[Start of section]

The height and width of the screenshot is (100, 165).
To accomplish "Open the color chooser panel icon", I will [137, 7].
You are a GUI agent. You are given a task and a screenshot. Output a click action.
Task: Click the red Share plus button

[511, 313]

[End of section]
[Start of section]

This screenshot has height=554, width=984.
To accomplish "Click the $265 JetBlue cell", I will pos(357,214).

[End of section]

- **Work instructions**: Which lines in the records above contain the word "width"? Copy each one.

- **Solution for this problem**:
The height and width of the screenshot is (100, 165).
This screenshot has height=554, width=984.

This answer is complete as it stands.